▶ TASK GOAL: All lines containing the string "agent" must be copied from the entries.

▶ RECORD EXTRACTS:
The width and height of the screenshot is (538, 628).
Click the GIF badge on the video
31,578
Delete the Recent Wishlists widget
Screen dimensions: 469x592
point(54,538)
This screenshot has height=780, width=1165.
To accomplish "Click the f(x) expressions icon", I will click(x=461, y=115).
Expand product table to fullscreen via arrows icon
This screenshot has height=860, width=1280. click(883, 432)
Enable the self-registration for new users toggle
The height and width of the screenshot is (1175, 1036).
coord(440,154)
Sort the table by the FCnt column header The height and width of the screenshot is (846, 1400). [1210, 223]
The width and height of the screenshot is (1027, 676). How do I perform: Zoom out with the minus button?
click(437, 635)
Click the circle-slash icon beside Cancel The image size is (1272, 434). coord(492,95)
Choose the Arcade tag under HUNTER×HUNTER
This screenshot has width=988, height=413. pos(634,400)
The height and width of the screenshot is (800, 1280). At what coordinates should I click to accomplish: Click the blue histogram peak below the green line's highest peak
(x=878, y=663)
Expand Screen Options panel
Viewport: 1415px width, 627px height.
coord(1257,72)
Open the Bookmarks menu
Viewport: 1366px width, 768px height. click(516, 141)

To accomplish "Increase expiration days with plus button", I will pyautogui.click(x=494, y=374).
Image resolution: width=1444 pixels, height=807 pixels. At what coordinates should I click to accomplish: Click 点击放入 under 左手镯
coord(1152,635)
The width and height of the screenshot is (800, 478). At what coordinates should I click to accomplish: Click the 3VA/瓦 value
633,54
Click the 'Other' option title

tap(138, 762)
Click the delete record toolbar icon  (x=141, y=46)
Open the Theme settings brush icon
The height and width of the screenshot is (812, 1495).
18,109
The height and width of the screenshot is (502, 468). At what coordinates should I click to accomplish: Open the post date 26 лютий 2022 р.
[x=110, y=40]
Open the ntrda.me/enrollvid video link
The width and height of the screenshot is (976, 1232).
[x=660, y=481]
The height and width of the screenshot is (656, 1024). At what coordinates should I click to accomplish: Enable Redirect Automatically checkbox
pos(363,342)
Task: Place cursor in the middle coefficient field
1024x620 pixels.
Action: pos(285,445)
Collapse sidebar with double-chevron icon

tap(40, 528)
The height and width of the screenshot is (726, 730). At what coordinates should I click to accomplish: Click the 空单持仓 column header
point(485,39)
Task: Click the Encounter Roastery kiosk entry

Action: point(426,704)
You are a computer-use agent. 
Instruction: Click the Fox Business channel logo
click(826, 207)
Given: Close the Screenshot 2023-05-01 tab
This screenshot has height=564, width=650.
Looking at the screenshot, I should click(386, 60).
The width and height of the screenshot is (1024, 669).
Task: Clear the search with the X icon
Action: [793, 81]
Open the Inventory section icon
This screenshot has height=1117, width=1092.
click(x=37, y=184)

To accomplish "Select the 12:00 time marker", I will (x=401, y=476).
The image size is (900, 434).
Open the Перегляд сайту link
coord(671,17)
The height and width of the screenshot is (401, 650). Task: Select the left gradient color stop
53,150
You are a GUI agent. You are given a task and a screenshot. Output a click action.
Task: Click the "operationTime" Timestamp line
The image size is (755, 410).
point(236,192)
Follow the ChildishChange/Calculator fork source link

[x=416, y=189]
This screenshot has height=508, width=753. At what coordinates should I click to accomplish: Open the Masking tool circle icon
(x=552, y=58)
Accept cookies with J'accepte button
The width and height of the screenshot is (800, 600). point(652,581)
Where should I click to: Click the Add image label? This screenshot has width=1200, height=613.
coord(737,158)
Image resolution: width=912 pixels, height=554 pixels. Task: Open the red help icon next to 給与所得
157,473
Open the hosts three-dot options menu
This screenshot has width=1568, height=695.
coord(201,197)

▶ WRITTEN ANSWER:
You are a computer-use agent. 
You are a GUI agent. You are given a task and a screenshot. Output a click action.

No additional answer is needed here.